Introduction: Mucopolysaccharidosis type II (MPS II), also known as Hunter syndrome, is caused by a deficiency in iduronate-2-sulfatase. MPS II is a chronic, progressive lysosomal storage disorder that affects multiple organ systems but is challenging to diagnose during the early stages. Here we developed and evaluated the performance of ultra-performance liquid chromatography-tandem mass spectrometry (UPLC-MS/MS) with a commercially available substrate for the detection of MPS II.
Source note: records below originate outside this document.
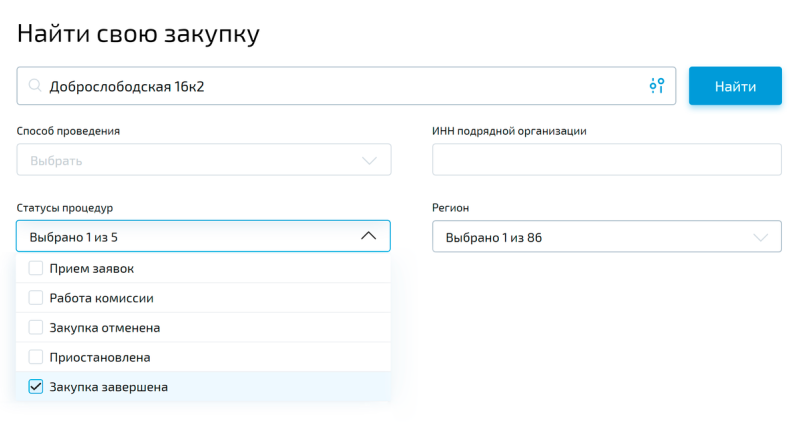This screenshot has width=800, height=431.
Task: Tick the Закупка отменена checkbox
Action: [36, 327]
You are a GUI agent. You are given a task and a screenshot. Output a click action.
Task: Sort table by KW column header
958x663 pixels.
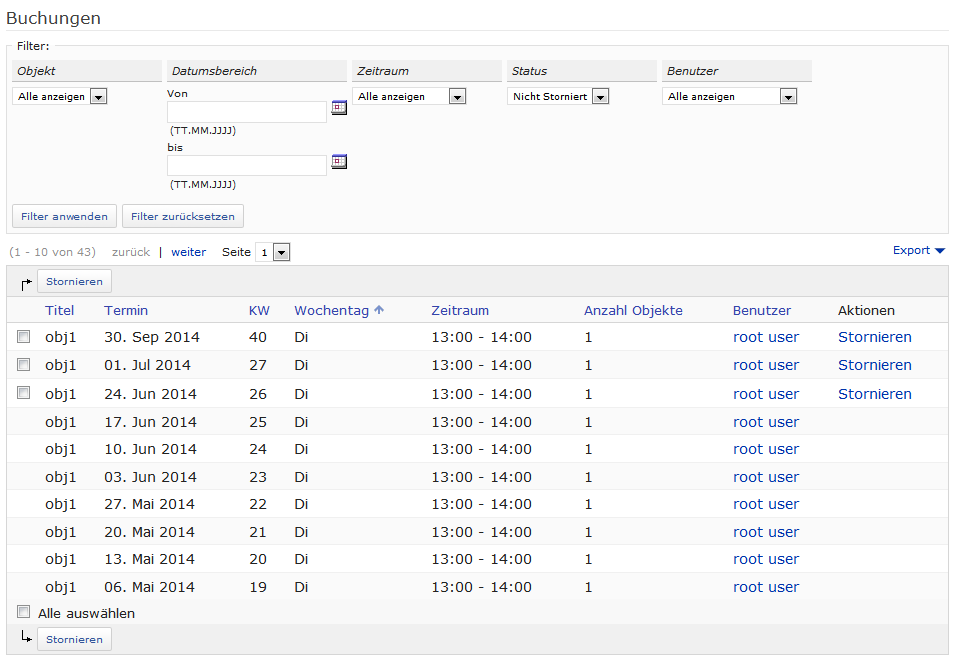(259, 311)
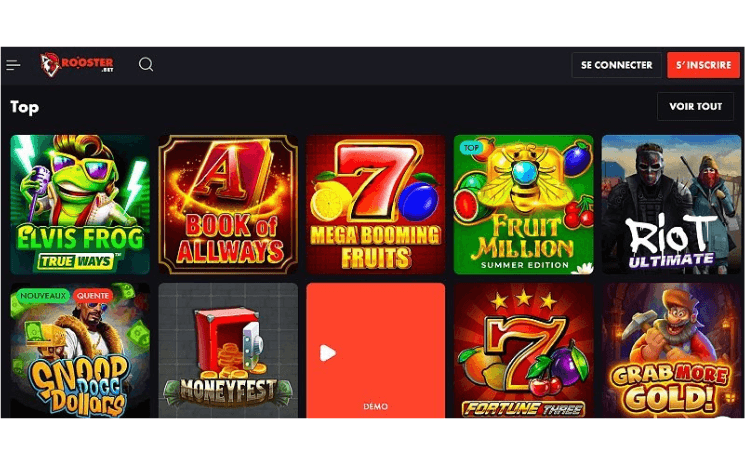The height and width of the screenshot is (465, 745).
Task: Launch Elvis Frog TrueWays game
Action: click(x=80, y=205)
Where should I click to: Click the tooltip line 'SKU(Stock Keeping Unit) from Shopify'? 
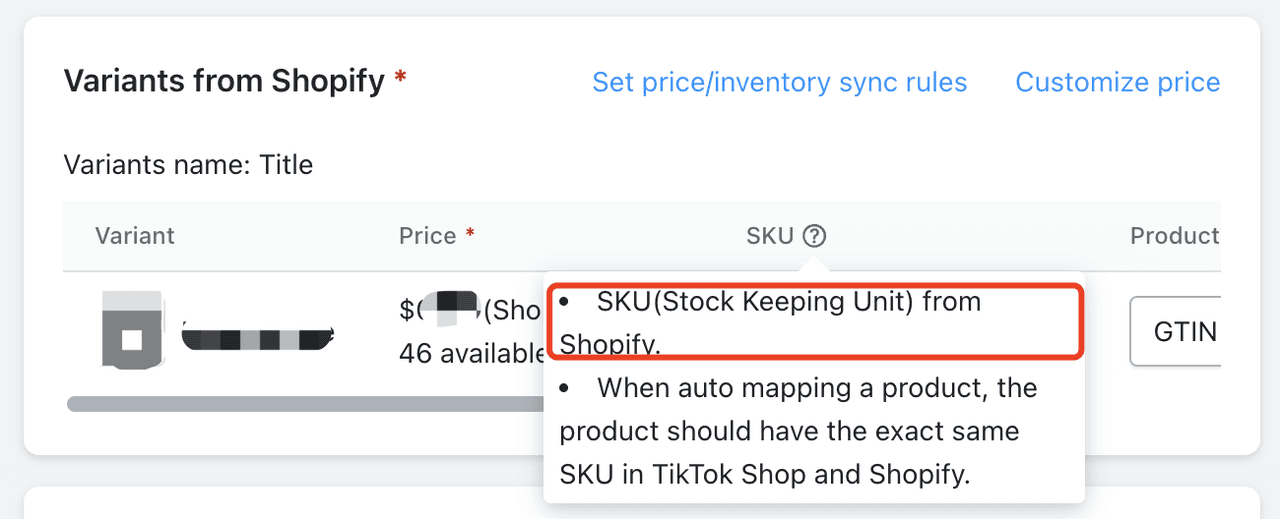coord(770,322)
Methods: 4-Methylumbelliferyl α-L-idopyranosiduronic acid 2-sulfate (IDS-S) was used as a substrate for IDS, and its enzymatic product, 4-methylumbelliferyl α-L-idopyranosiduronic acid (IDS-P), was directly measured by UPLC-MS/MS. We determined the precision of our enzyme assay and the effects of sample amounts and incubation time on the results. Dried blood spots (DBSs) of 26 normal newborns and two patients with MPS II were analyzed.

Results: The intra- and inter-assay precisions were 7.9–10.5% and 4.8–10.2%, respectively. The amount of product obtained was proportional to the number of DBSs

however, a slight flattening was observed in the product versus DBS curve for more than one DBS. For our enzyme assay, the amount of product obtained increased linearly with the incubation period from 0 to 15 h. The enzyme activities measured in the DBSs were consistently lower in patients with MPS II than in normal newborns.

Conclusions: The performance of our enzyme assay was generally acceptable. In addition, it may be possible to simultaneously test multiple enzymes related to lysosomal storage diseases. To the best of our knowledge, this is the first report describing the use of MS/MS for the diagnosis of MPS II with a commercially available substrate. Our method provides a rapid, inexpensive, effective screening tool for the diagnosis of MPS II worldwide.